Una domenica di primavera trasformata in tragedia. Dopo l’incidente della funivia tra Stresa e Mottarone, arrivano le prime testimonianze di chi è intervenuto sul luogo dell’incidente.

Funivia Mottarone, parla il capo dei soccorritori

“Una scena del genere non era immaginabile” sono le parole di Matteo Gasparini, capo del soccorso Alpino di Verbania Val d’Ossola. Intervenuto sul luogo dell’incidente, è rimasto sconvolto dallo scenario che ha trovato, mai visto in oltre 20 anni di esperienza in interventi in luoghi di montagna. “Nulla del genere avevo mai visto” ha raccontato Matteo Gasparini a Leggo. “Mi aspettavo di arrivare e vedere la cabina con i corpi all’interno. Invece quando sono giunto sulla scarpata nel bosco, mi sono visto davanti agli occhi la funivia esplosa e le vittime erano sparse nel raggio di 30 metri -racconta-. Una scena bruttissima: vedere le vittime in queste condizioni è stato veramente uno shock”.

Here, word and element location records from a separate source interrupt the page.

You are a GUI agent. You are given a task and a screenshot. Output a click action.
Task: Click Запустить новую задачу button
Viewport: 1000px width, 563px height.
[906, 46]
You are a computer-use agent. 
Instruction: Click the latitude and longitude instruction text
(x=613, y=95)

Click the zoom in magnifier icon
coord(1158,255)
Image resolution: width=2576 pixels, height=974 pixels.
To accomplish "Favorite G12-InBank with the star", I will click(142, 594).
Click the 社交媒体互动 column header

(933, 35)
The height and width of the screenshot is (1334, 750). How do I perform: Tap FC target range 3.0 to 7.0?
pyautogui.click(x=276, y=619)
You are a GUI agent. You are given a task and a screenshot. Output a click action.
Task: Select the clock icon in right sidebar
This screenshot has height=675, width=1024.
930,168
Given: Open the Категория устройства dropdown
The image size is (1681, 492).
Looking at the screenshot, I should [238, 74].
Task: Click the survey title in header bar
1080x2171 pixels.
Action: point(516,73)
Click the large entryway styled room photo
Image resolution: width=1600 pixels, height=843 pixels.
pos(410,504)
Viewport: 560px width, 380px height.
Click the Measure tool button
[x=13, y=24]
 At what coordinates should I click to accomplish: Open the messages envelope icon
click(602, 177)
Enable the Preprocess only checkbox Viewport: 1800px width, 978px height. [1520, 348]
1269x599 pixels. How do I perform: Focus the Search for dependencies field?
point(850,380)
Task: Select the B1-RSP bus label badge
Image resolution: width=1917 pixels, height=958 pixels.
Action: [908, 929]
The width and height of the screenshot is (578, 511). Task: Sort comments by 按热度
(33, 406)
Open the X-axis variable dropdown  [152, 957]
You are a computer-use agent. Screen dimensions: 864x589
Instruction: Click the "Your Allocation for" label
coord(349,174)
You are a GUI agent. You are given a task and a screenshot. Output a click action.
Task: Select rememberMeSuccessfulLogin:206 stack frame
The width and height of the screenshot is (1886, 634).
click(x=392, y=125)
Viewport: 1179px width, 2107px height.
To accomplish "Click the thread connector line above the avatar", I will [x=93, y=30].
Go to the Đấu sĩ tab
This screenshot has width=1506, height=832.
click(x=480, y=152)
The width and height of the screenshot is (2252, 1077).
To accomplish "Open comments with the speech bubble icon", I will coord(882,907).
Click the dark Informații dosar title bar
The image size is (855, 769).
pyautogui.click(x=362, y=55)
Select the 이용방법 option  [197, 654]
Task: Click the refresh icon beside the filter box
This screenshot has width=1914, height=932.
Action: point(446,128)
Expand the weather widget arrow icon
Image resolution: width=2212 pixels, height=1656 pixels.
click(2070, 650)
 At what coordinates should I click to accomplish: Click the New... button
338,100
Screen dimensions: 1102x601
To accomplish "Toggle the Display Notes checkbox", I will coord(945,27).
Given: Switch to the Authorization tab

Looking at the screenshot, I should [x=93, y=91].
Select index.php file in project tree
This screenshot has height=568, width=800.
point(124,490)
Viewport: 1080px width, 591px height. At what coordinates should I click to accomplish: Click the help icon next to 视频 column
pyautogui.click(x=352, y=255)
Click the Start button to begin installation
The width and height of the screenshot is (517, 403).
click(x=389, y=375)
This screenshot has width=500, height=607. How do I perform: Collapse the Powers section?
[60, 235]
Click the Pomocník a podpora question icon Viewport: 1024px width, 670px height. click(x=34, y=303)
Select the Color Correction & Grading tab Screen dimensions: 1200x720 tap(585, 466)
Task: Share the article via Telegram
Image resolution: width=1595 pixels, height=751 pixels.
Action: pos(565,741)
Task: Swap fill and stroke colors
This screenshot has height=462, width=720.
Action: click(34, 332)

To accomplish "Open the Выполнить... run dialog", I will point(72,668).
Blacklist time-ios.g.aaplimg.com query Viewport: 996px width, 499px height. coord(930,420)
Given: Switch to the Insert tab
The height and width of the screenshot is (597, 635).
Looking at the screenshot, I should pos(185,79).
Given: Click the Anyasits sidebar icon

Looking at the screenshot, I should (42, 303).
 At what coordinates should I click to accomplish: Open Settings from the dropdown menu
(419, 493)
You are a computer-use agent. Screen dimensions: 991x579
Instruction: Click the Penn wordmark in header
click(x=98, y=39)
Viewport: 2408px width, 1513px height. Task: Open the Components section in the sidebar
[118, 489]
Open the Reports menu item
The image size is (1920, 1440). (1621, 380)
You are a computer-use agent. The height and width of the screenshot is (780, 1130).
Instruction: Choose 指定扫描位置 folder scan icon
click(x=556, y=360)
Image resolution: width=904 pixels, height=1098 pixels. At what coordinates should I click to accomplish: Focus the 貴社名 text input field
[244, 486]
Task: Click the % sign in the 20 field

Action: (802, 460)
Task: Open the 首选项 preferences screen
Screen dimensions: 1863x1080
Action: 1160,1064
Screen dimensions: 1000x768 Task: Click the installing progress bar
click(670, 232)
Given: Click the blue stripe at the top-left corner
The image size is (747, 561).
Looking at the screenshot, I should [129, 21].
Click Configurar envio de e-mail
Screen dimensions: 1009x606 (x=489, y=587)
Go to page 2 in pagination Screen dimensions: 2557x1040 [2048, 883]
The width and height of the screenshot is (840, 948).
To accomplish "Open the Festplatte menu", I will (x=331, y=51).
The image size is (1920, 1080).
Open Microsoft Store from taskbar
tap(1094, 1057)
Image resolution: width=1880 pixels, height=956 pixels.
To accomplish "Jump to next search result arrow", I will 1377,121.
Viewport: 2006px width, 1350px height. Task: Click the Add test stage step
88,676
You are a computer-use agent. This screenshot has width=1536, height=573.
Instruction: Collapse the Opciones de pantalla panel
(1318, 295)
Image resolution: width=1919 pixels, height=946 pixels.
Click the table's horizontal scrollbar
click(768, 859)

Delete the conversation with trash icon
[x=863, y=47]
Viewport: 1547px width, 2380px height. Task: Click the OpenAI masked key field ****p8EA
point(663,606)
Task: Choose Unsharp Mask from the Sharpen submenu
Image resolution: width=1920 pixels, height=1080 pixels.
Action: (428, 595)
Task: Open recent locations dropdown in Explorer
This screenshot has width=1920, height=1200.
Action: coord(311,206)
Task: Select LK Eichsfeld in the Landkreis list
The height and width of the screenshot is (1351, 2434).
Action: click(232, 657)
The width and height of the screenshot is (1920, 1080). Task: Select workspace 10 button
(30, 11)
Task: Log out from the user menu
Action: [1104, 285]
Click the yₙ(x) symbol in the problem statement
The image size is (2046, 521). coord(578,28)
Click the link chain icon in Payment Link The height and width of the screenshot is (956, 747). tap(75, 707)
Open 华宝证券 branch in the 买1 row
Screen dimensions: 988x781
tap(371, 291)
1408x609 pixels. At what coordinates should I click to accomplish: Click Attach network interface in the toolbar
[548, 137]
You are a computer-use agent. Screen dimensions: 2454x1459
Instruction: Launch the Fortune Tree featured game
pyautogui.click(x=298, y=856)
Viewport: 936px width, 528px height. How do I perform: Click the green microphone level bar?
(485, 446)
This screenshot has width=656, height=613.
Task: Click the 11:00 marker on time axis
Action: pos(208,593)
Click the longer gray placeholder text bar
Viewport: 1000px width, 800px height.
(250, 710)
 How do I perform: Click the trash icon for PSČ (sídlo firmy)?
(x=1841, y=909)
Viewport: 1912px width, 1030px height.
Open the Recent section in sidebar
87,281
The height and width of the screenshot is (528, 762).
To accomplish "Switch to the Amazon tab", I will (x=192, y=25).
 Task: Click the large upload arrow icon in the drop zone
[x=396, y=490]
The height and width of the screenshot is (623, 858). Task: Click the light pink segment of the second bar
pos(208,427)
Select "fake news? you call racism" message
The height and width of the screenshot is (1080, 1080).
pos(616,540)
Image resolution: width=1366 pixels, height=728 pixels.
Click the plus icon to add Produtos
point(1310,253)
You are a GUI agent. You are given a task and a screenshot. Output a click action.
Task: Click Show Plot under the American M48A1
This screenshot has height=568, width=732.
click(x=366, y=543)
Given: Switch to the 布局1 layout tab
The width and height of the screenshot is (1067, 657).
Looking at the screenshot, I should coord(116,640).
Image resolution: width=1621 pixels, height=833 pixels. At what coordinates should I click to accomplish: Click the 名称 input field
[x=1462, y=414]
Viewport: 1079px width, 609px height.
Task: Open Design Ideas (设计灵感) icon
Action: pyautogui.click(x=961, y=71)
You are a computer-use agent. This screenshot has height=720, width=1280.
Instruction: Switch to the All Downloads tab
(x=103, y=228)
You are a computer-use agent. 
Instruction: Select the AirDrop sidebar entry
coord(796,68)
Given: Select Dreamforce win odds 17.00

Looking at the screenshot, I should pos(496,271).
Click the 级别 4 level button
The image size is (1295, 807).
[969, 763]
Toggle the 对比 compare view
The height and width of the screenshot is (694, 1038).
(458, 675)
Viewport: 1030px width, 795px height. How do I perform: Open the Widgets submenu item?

Funivia Mottarone, lo scenario post incidente

Il racconto di Gasparini a Leggo continua: “Gli elicotteri del 118 intervenuti stavano già portando via i due piccoli: abbiamo parlato con i medici che li avevano stabilizzati, ma le loro condizioni si è capito subito fossero molto gravi”. Gli altri passeggeri della funivia, invece, non ce l’hanno fatta. “Il medico che era arrivato sul posto con l’elicottero da Torino ci ha subito detto che tutte le altre persone che erano nella cabina erano purtroppo morte -racconta Gasparini-. C’erano rottami dovunque, gli effetti personali erano sparsi in mezzo alla scarpata e nel bosco. Non è stato facile…”.

Funivia Mottarone, Gasparini: “Spetta ai giudici fare chiarezza”

Tra il dolore e lo sconforto, si cerca di fare chiarezza sulle cause della caduta della cabina. “Due cose sicuramente sono accadute: il cavo si è staccato e il freno di emergenza in salita non è intervenuto -spiega Gasparini-. Così la cabina è scivolata all’indietro fino a schiantarsi contro il pilone e precipitare nel vuoto. Pochi dubbi su questo. Ora spetterà ai giudici fare chiarezza”. E proprio Matteo Gasparini è stato spesso passeggero di quella che si è trasformata nella funivia della morte. “Faccio bici e parapendio. Quindi la prendevo per salire sul Mottarone, invece di andarci in auto. Non ho mai avuto il minimo dubbio sulla sicurezza. Come Soccorso Alpino locale, si figuri che abbiamo anche partecipato al collaudo della struttura per dare l’ok all’impianto con l’Ustif”.